2 = ( pin 3 to 2 = 0 )

7 = ( pin 3 to 2 = 290 )

9 = ( pin 3 to 9 = 290 )


V5:

2 = ( pin 3 to 2 = 0 )

7 = ( pin 3 to 7 = 0)

9 = ( pin 3 to 9 = 0 )

Oddly, with tube 4, simply touching the pins with the positive lead changed the hum amount. I have looked at the solder spots and don't see any cracks. It changes even if I lightly touch any of the three. I also get higher values if I use chassis ground rather than pin 3.

Well, one doesn't need to be a genius to see that not much about that is right. With the grid (pin 2) at ground, V4 is passing an Amish ton of current drawing the plate voltage from 360 or so down to 290. The British call them valves because that's sort of what they are. This one is wide open. Meanwhile, V5 isn't doing anything. With push-pull amps (two output tubes) each tube makes a certain amount of hum. But, if both tubes are idling about the same then the hum more or less cancels. In this case we have one tube making a lot of hum and the other one isn't canceling it at all.

It could be caused by a lot of things, some worse than others. It could be that some of the connectors and tube sockets are corroded.
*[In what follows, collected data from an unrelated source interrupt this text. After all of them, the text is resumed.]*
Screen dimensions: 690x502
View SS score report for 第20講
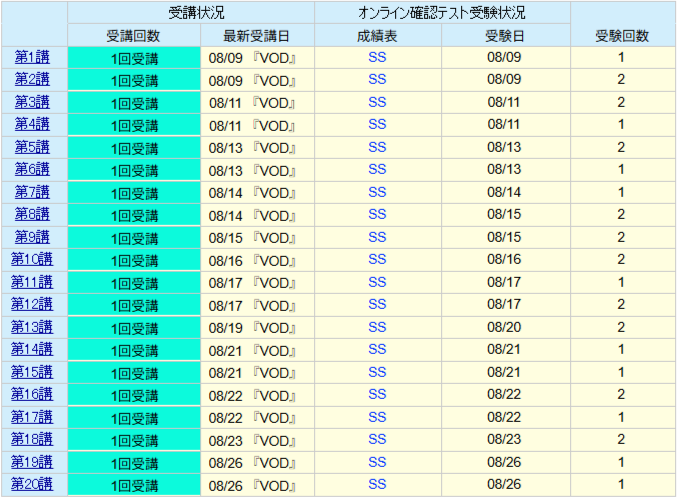pyautogui.click(x=377, y=484)
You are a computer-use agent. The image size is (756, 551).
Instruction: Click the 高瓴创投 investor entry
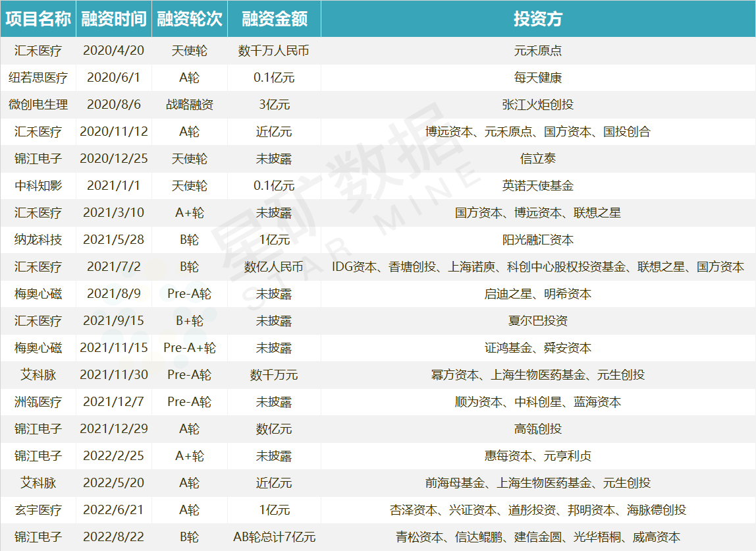[537, 428]
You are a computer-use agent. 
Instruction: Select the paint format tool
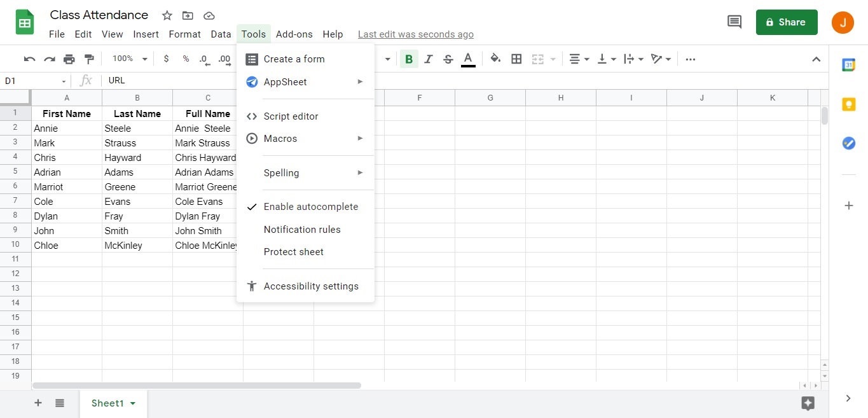click(89, 59)
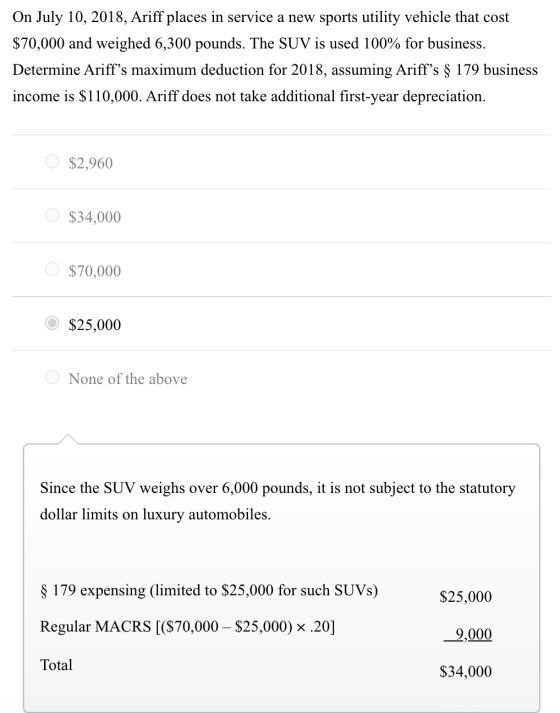This screenshot has width=560, height=713.
Task: Click the None of the above label
Action: click(128, 379)
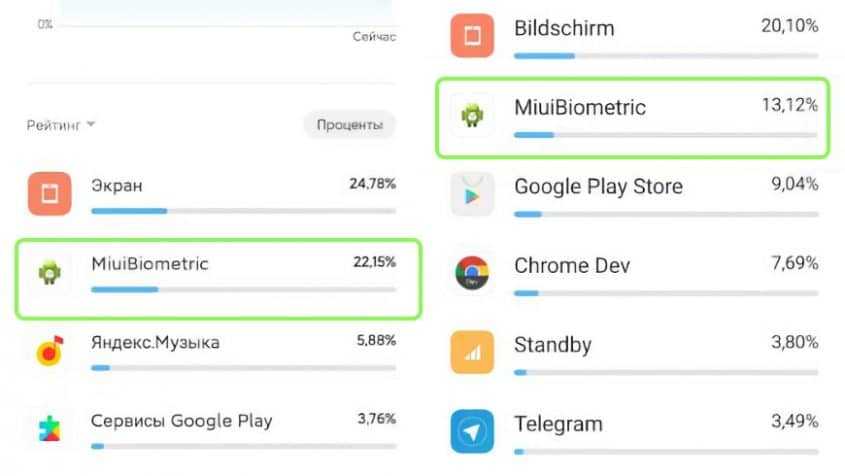Click the Яндекс.Музыка usage progress bar
The width and height of the screenshot is (845, 476).
[x=243, y=368]
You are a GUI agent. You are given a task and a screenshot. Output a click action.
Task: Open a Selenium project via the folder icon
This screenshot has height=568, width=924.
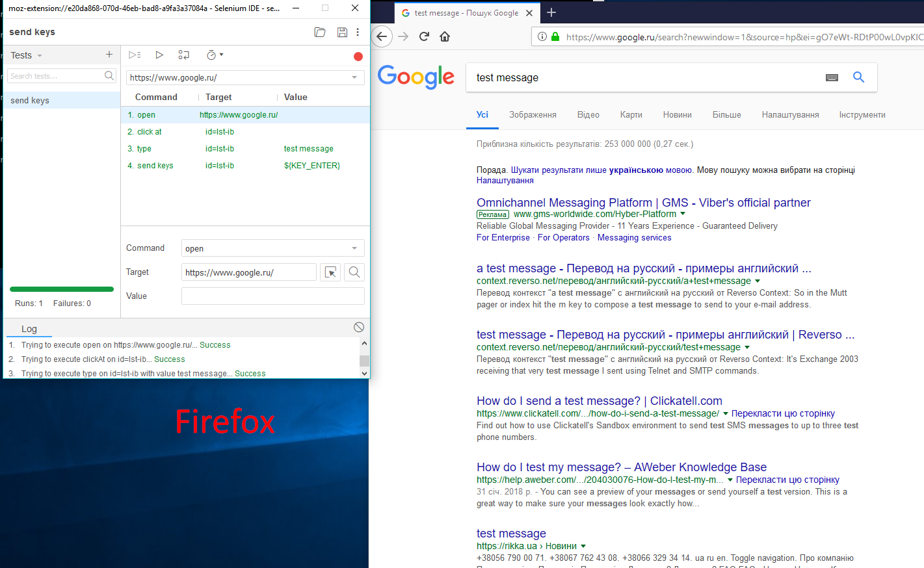tap(319, 31)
You might try getting a can of Deoxit D5 and cleaning everything. Start by cleaning all the connectors inside the amp. One at a time, unplug a connector, squirt some Deoxit on both parts, then plug and unplug a few times to clean the contacts. Move on to the next connector. Do them one at a time so they don't get mixed up. When you're done with the connectors, flip the amp over and do the same thing with each of the tubes. Pull a tube, spray some Deoxit in the socket, plug the tube back in, then move the tube around as if it had a tiny hula hoop around it.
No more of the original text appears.